Issue no. 57
(March/April 2008)
ArtAsiaPacific no. 57 blazes ahead into 2008 by investigating themes of landscapes, paradise and destruction through the work of artists, curators and initiatives devoted to changing the art map.
This issue begins with ArtAsiaPacific senior editor Don Cohn’s investigation of the work of Taoist pyrotechnician Cai Guo-Qiang, who rose to fame with his explosion events at sights around the world, as he prepared for a landmark survey exhibition at New York’s Guggenheim Museum. Cai, who was raised in China and also spent a seminal period in Japan before moving to New York, has transformed the iconic Frank Lloyd Wright rotunda with a site-specific installation that explodes, as Cohn envisions, “in orgasmic cataclysm, immediately thereafter reverting to a yin state of cool repose and achieving a desirable balance in
the process.”
This issue also scales the heights of Tibet in two features. Long-time China hand Meg Maggio interviews vanguard artist and curator Qiu Zhijie about the new mode of socially-conscious art he is practicing in China by taking students from the Hangzhou Academy of Art’s Total Art Studio on field trips to Tibet, where they created art works and conducted cultural surveys. In London, meanwhile, a group of expatriate artists from Tibet gathered for a roundtable with AAP contributing editor Eliza Gluckman to discuss the current state of art inspired by the place, mental and physical, known as Shangri-la.

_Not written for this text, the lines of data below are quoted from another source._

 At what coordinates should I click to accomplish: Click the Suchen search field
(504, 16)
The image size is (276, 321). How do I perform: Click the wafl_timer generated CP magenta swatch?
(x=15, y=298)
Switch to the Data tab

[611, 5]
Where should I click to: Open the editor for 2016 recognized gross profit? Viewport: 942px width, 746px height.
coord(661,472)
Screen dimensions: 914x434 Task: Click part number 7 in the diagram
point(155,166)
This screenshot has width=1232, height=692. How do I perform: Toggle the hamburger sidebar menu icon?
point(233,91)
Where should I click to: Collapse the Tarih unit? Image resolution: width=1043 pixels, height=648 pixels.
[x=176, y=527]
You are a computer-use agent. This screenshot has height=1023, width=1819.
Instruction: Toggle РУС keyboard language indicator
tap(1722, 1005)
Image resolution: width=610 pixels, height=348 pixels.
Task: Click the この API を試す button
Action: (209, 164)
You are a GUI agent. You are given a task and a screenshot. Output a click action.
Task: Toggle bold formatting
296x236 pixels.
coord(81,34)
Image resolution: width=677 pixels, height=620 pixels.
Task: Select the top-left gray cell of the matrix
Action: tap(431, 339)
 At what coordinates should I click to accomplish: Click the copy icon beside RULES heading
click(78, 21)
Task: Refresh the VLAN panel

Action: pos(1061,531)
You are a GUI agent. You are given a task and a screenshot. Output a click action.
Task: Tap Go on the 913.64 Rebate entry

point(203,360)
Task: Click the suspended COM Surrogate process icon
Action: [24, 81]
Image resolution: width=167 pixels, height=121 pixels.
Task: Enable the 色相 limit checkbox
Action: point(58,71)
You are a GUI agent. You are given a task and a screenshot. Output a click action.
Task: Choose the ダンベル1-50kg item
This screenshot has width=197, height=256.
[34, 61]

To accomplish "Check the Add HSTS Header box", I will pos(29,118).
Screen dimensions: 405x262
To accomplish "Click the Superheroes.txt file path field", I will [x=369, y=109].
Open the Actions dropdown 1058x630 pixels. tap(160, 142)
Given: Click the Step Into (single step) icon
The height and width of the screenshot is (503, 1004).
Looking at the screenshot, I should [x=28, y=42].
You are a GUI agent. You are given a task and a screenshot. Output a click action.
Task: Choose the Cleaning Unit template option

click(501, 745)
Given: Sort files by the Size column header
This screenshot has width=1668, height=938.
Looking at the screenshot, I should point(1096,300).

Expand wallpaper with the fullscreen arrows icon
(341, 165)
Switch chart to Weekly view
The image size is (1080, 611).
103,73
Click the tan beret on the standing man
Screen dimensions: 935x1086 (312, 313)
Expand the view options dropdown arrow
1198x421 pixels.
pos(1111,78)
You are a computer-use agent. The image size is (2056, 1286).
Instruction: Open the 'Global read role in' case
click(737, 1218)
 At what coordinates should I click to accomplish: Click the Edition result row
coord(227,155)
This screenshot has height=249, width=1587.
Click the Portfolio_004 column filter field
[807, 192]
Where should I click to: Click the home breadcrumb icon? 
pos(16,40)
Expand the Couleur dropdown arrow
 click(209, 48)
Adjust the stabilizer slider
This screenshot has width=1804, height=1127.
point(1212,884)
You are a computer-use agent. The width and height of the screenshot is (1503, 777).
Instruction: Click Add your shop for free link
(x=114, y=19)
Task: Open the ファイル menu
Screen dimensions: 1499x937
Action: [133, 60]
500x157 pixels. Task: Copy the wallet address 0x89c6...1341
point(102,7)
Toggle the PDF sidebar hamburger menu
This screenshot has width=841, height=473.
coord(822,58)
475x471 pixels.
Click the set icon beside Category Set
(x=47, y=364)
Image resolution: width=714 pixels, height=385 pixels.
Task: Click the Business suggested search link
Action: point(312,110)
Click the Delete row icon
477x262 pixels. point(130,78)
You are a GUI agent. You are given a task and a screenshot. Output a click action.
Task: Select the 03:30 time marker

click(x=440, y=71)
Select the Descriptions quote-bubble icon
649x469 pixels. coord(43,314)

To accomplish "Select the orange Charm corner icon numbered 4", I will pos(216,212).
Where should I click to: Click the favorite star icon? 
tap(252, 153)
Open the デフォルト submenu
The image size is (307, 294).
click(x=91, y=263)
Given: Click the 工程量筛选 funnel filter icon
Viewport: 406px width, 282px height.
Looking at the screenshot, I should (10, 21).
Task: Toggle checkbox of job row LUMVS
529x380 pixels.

On other frontiers, Gina Fairley explores the social dynamics of motorcycles and sporting subculture on barren Australian highways through the work of Shaun Gladwell. Rebecca Catching discusses the work of video artist Lida Abdul, a participant in the fifth edition of Asian Contemporary Art Week in New York who is also short-listed for the prestigious 2008 Artes Mundi Prize, to learn how she infuses fantasy and lament into images of a devastated Afghan landscape. And in anticipation of the Pakistan Pavilion at Art Dubai this month, Almanac co-editor Murtaza Vali looks at Lahore-based scholar and curator Salima Hashmi’s notion of “paradise” in art from Pakistan.
Continuing the theme in State of the Art, visionary patron Anupam Poddar, who will launch his family’s Devi Art Foundation in New Delhi later this year, assesses conditions for creating authenticity in the Subcontinent. Profiles visits with legendary Indian Progressives Group co-founder SH Raza, Central Asia’s MUSEUMstan network and Beijing-based Op-Pop painter Yan Lei. On the heels of a recent election, Brian Mertens delves into Thailand’s post-coup election politics with an in-depth review of “The Art of Corruption,” a group exhibition of artwork, agitprop shadow puppet-theater and graphics.
Projects in the Making introduces rising young US-based Iranian mixed-media and installation artist Sarah Rahbar to a broader international audience, while news and profiles editor HG Masters reviews several notable books from 2007, including User’s Manual: Contemporary Art in Turkey 1986-2006, Makoto Aida: Monument for Nothing and Rirkrit Tiravanija: A Retrospective (tomorrow is another fine day).
Rounding out the issue, Exhibition Reviews stretch from Sydney to Tokyo, Beijing, Shanghai, Hong Kong, Bangkok, Kuala Lumpur, Mumbai, New Delhi, Milan, Bern, Luxembourg and New York.